Ancestral reconstructions of the sword

Ancestral states of swords were reconstructed under parsimony and maximum-likelihood approaches implemented in Mesquite 2.72 [97]. The swords are a composite character including the extension of the caudal fin, coloration of the sword and black pigmentation of the ventral margin [7, 20]. Here, we used sword characters as defined in Meyer [26] (characters 1–3), Wiens and Morris [27] (character 4) to include more characters of the sword than only the length of sword. Detailed descriptions of our sword scorings are as follows.

In our maximum-likelihood reconstruction, for character 1 (a two-state) any length of caudal extension was considered as a sword [26]. Characters 2 and 3 were scored as a three-state character (no sword-protrusion-sword) [26]. Character 2 coded X. andersi as sworded, but as a protrusion in character 3. Character 4 adopted colored elongation as a sword [27]. Further, we added one more character to consider the polymorphic state of the colored protrusion (character 5). This was applied for a more comprehensive sword scoring based on previous studies [26, 27] and our field observation in nature. For character 5 a colored extension was considered as a sword, and species showing a short sword (i.e. protrusion), colored protrusion, or polymorphism for a protrusion or coloration were assigned to the “intermediate” category. However, this scoring is the same as described for character 3 (i.e. intermediate instead of protrusion) so here we do not show the reconstruction result for character 5 separately (see character 3) (Figure 4c).

In our parsimony approach, we used the same scorings as for characters 1–5 as in the maximum likelihood method (Additional file 4). We also added one more character (character 6) in order to apply the polymorphic state of the colored caudal extension since such polymorphic states can only be used in parsimony analyses in Mesquite [97]. Three northern swordtails (X. birchmanni, X. continens, and X. pygmaeus) and X. xiphidium were also coded as polymorphic for the colored caudal extension according to Meyer [26] and our field observations (character 6, Additional file 4). In addition to the ancestral state reconstruction of the sword itself, the ancestral state of other sword traits (coloration: character 7 or ventral black margin: character 8) were also reconstructed separately (Additional file 5) [26]. Coloration of the sword in X. continens was also coded as polymorphic because sub-dominant males have an unpigmented protrusion in the wild (character 7; Additional file 5).
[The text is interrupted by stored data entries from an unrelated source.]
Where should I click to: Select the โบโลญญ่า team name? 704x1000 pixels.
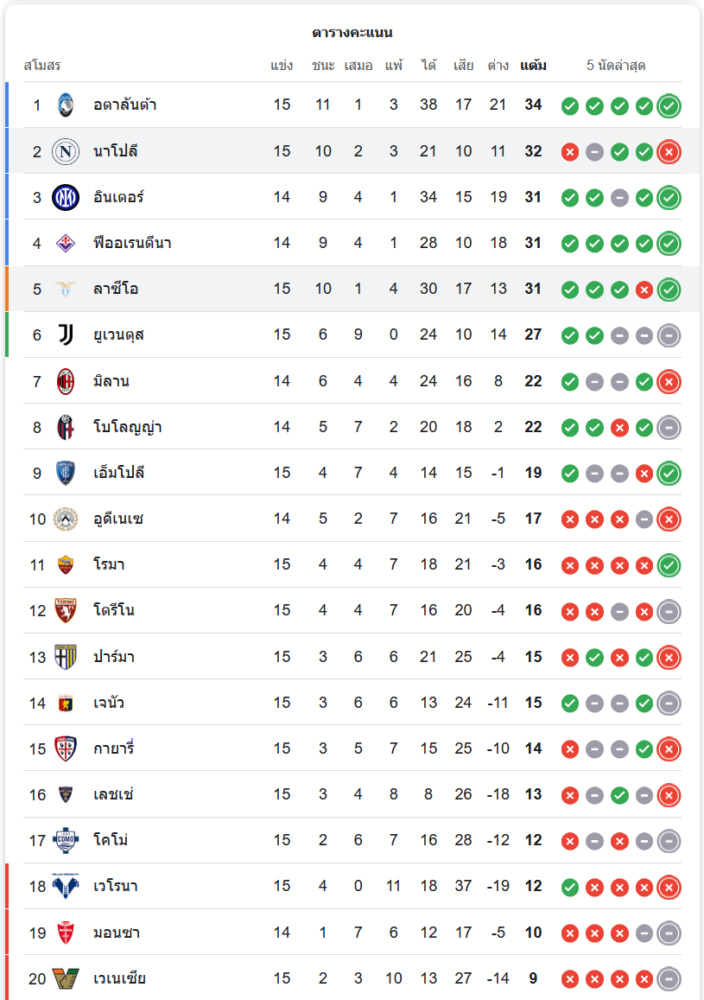pos(127,427)
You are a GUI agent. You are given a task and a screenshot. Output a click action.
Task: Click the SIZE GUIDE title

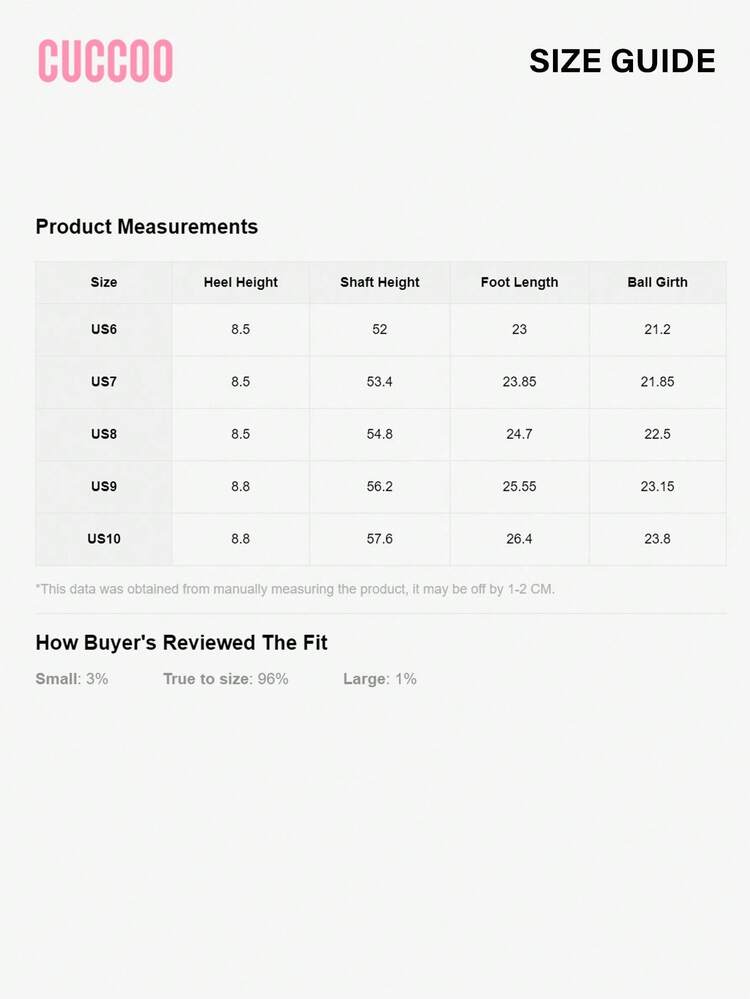(622, 61)
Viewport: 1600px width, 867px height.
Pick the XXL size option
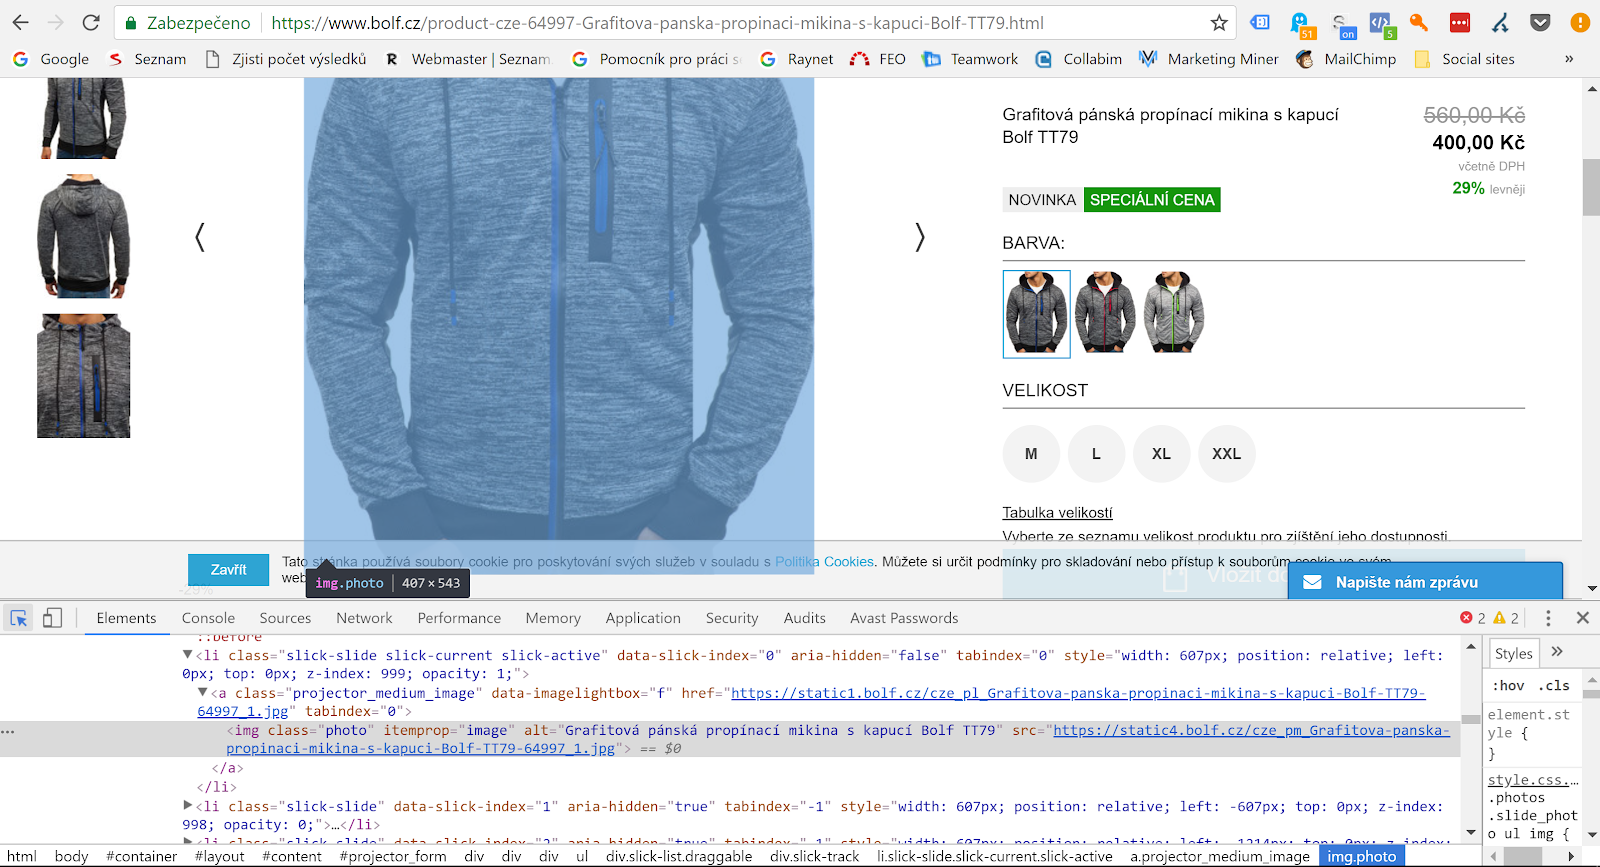tap(1226, 454)
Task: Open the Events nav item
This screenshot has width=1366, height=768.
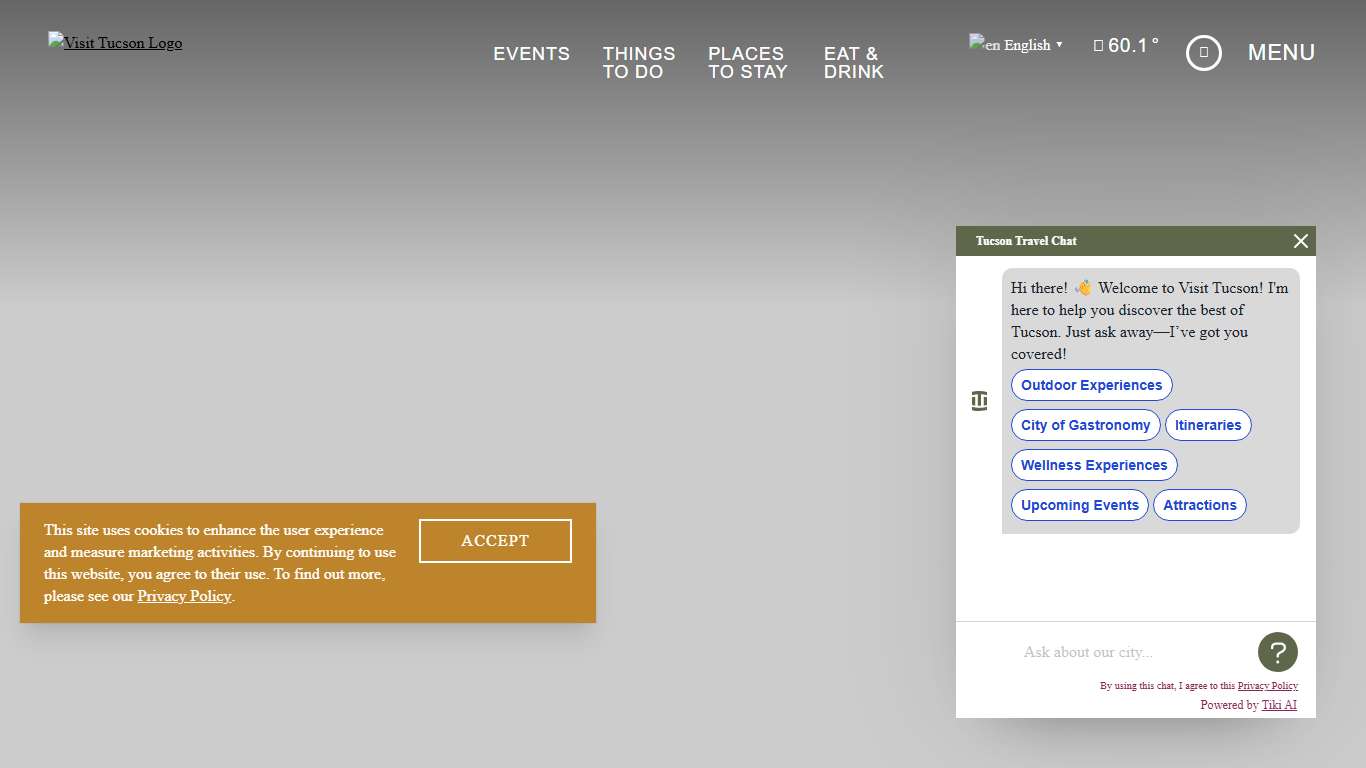Action: pyautogui.click(x=531, y=54)
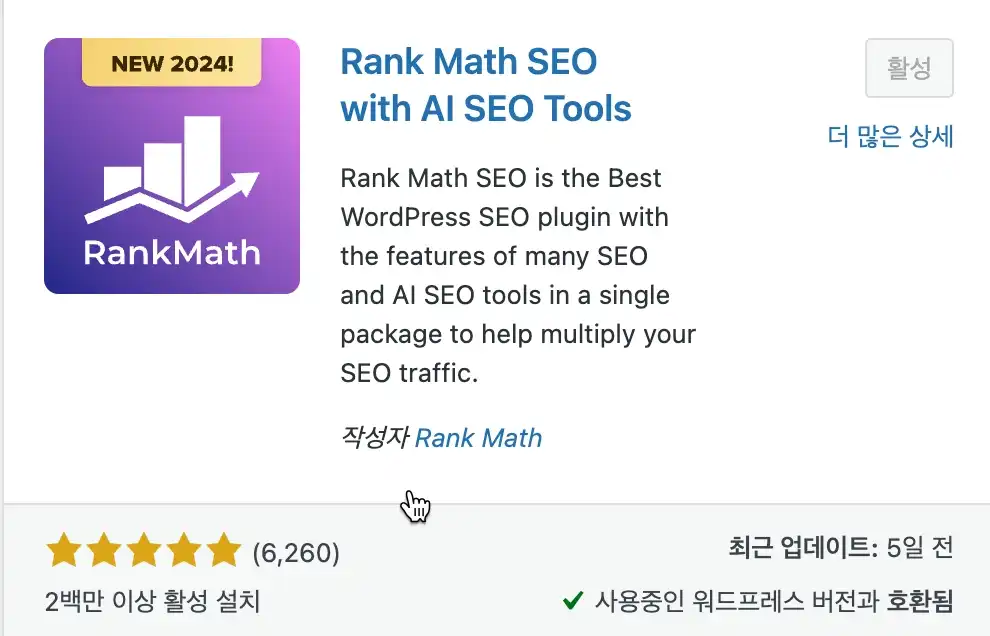The height and width of the screenshot is (636, 990).
Task: Click the RankMath wordmark in the thumbnail
Action: (172, 252)
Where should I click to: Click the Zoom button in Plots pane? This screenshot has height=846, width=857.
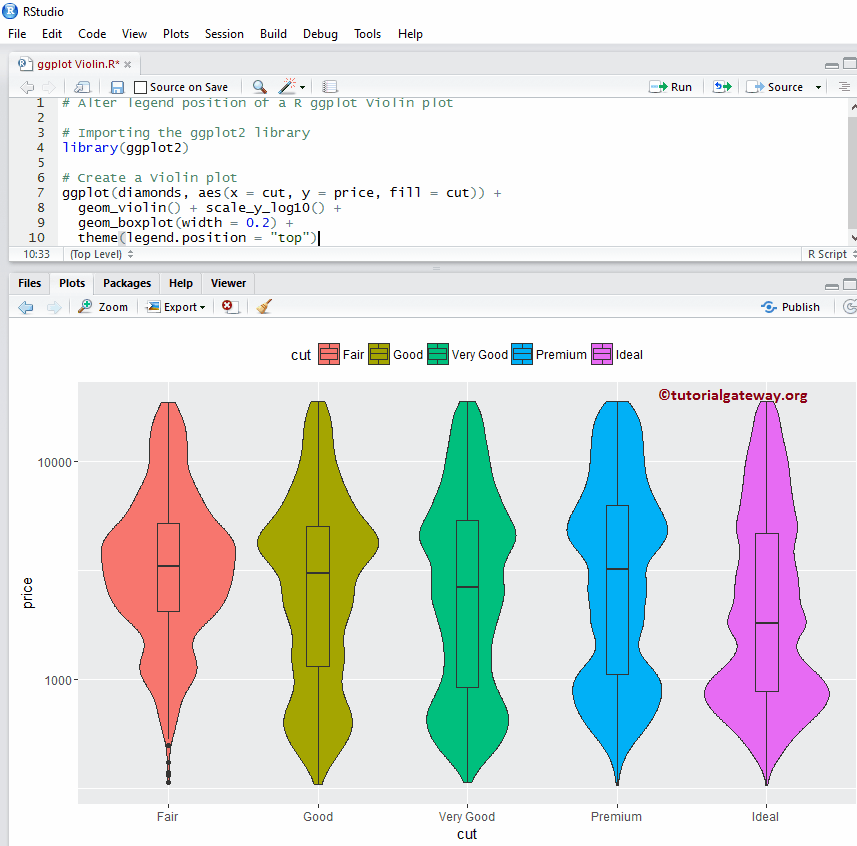click(103, 306)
The evolutionary history of each of character states was reconstructed based on what would be currently the best phylogenetic hypothesis for this genus obtained by maximum-likelihood inference. The character states were treated as “ordered” and “unordered” in the parsimony reconstructions. The unordered transition state permits the transformation of a character state to any other state. The ML reconstruction was performed with the MK1 (Markov k-state 1 parameter model) model of evolution, which is a k-state generalization of the Jukes-Cantor model and under this model any particular character state changes have equal probability [98, 99]. Mesquite does not allow performing ML calculation on the characters that have polymorphism for some taxa. Therefore, only parsimony analyses were performed on the character 6, 7 and 8 (Additional files 4, 5).